Among the results of this change of the capital was, firstly, that the Empire gradually separated into East and West; secondly, that Constantinople became the centre of culture, and, as darkness settled down upon the West, the almost sole refuge of learning and the arts. In the beginning Roman architects directed the character of the new city, but even then the artisans who executed the work were either Byzantines or Greeks, attracted to the new city from various parts of Hellas and Asia Minor. In consequence architecture and the other arts gradually became impressed with a new character, which, for convenience’ sake, is styled Byzantine. It represents, in the case of architecture, a mixture of Roman, Greek, and Oriental; and involved, as we shall see, the treatment of old principles in a new spirit of invention.

The change was encouraged by the contact of Byzantium with Eastern and African civilisation. For as the Western Empire declined in power, the Eastern grew; extending its sway in Asia, where it came into conflict with the Parthians and Persians, and along the northern littoral of Africa. The Metropolitan Bishop of Byzantium became to the Eastern Churches what the Metropolitan Bishop of Rome was to the Western; and exercised a spiritual headship over the Coptic Church in Alexandria, the Syrian Church in Antioch, the Nestorian Church in Ctesiphon, and the Armenian in Asia. Over this widely spread area religious art flourished, coloured in each locality by racial influences, all of which influences in a measure reacted upon the capital city of Byzantium.

Meanwhile, in the West, the Church was labouring to reorganise a settled condition of society by assisting the consolidation of authority. A case in point is the welding of the Frankish tribes into some semblance of a nation. By 486 they had found a great leader in Clovis, who led them across the Rhine, conquered the Romans at Soissons, and proceeded to extend his sway over Gaul. To consolidate his power he married Clotilda, a princess of the Burgundian Goths, and accepted her faith of Christianity. It chanced that she professed the orthodox belief, unlike the majority of the Burgundians and the other German tribes at this time in Gaul, who were Arians.

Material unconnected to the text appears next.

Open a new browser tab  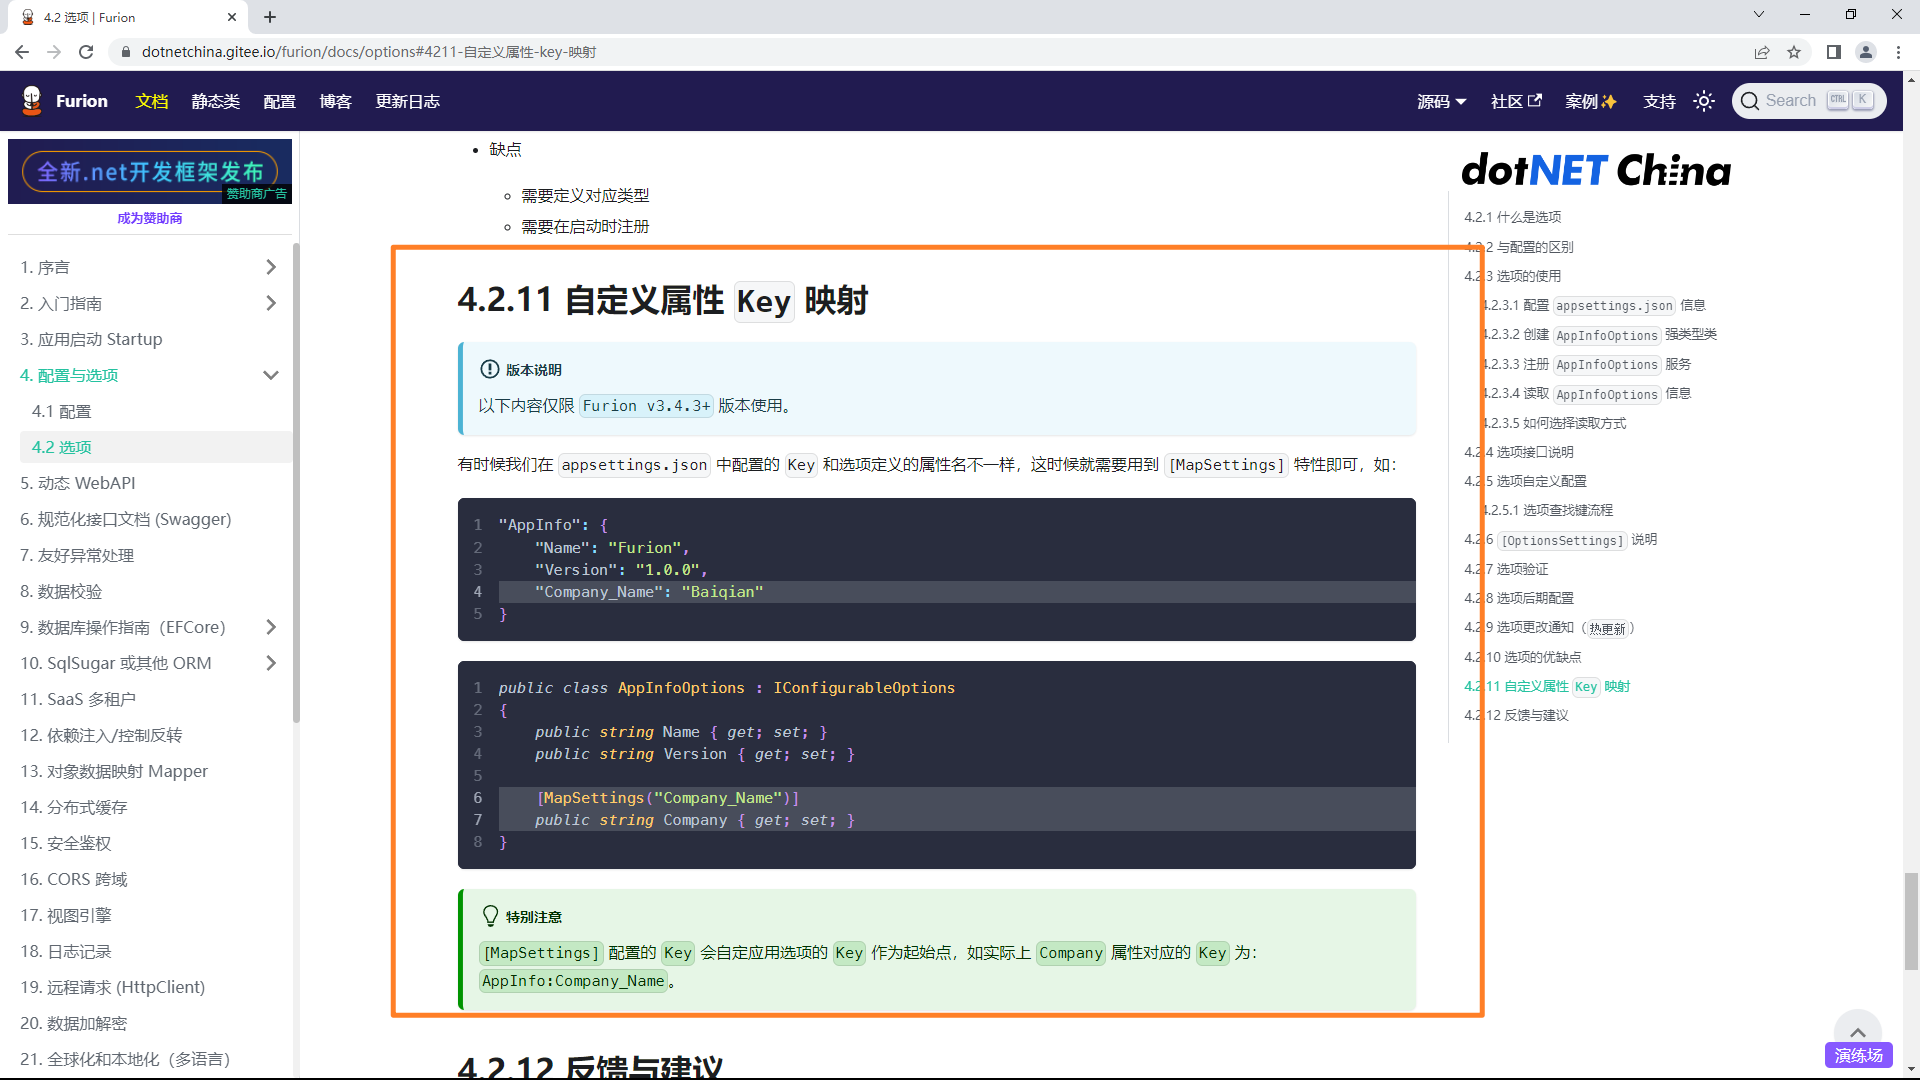[270, 17]
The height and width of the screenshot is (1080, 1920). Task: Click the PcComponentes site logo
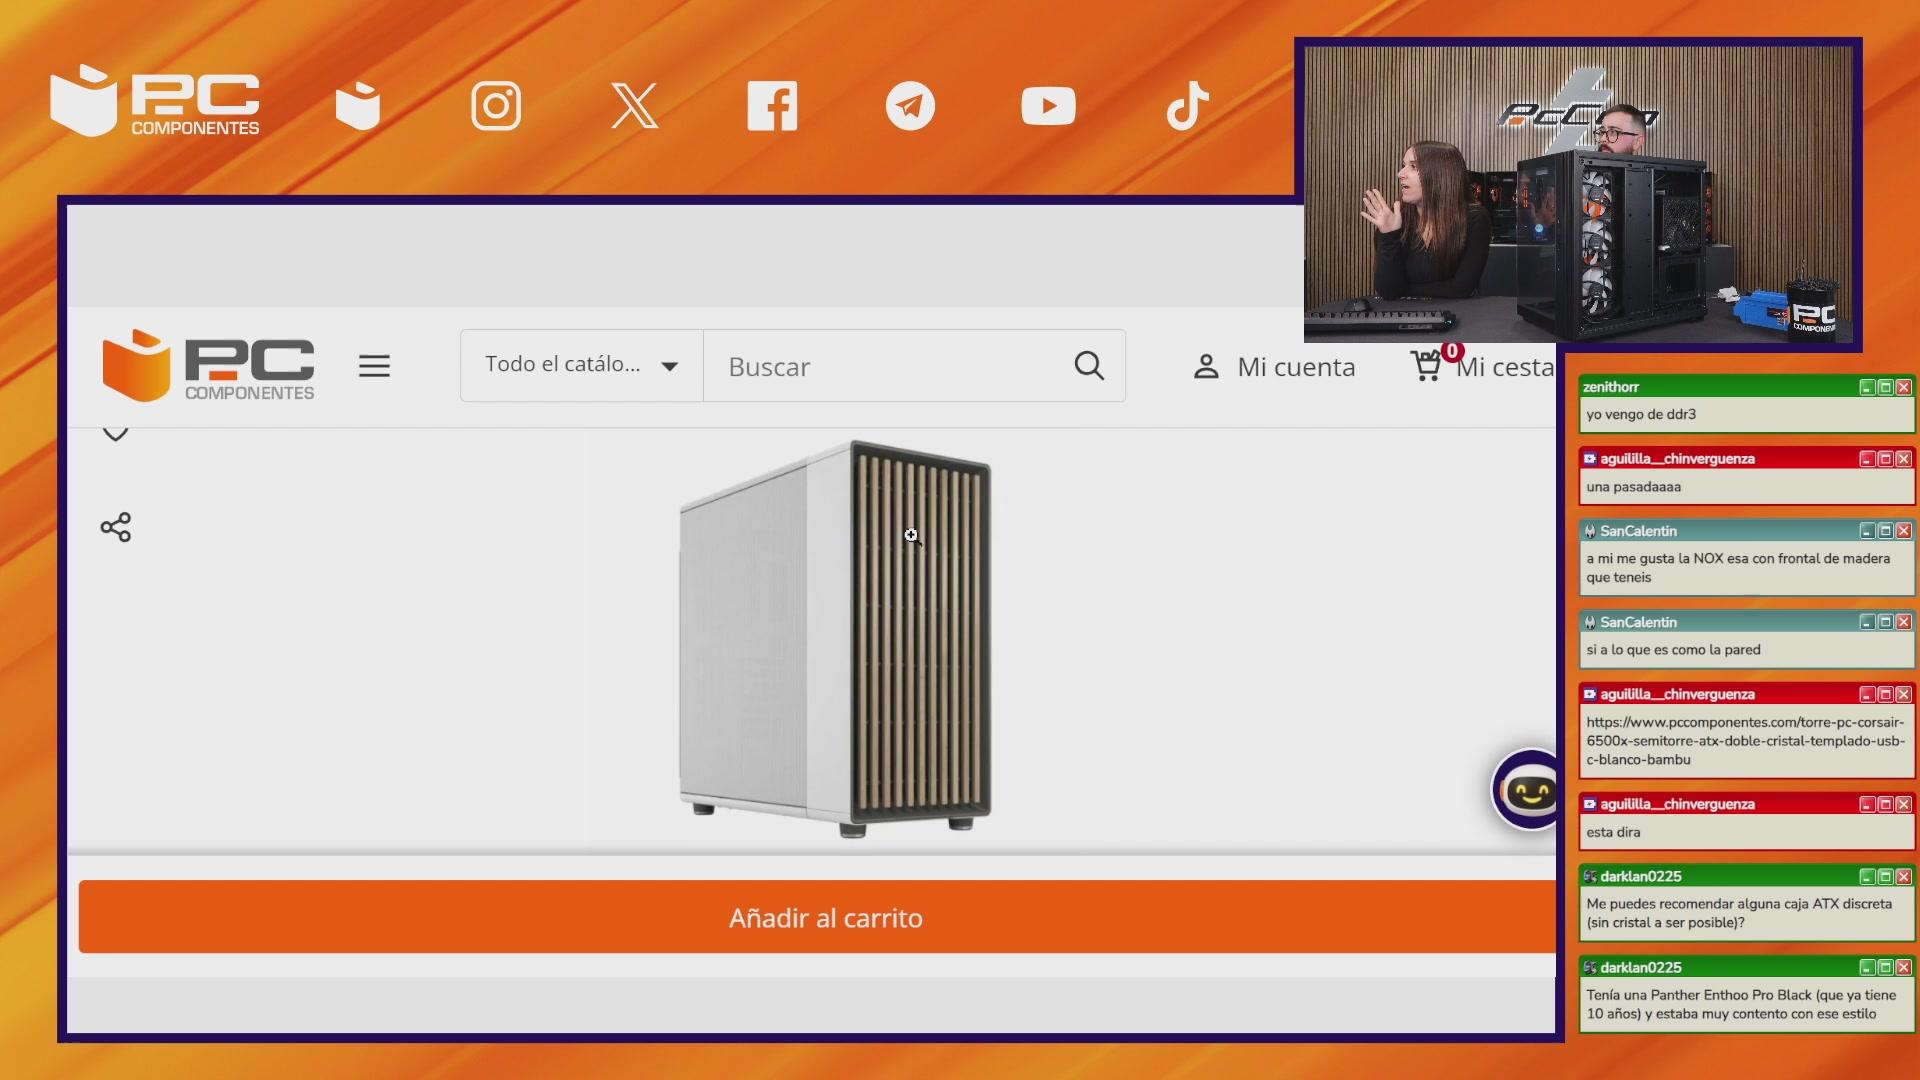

Consequently the Roman Church threw the weight of its influence on the side of Clovis and helped him to found a monarchy in France that endured under the title of Merovingian, so called from Merovech, the grandfather of Clovis.

In time the vigour of the Merovingian kings declined, until the actual power was wielded by the steward of the royal household, the Mayor of the Palace. Gradually this office became hereditary in a dynasty of rulers known as Carolingian or Charles Dynasty. The first great Charles was Mayor Charles, surnamed Martel or the Hammer; the last, Charlemagne, or Charles the Great. The former derived his name from the crushing blows he inflicted upon his enemies, particularly the Saracens, the followers of Mohammed, who by this time (732) had replaced the Vandals along the north coast of Africa, conquered the Visigoths in Spain, and were threatening France. Charles met them at Poictiers or Tours, and in a complete victory saved Christianity to Europe.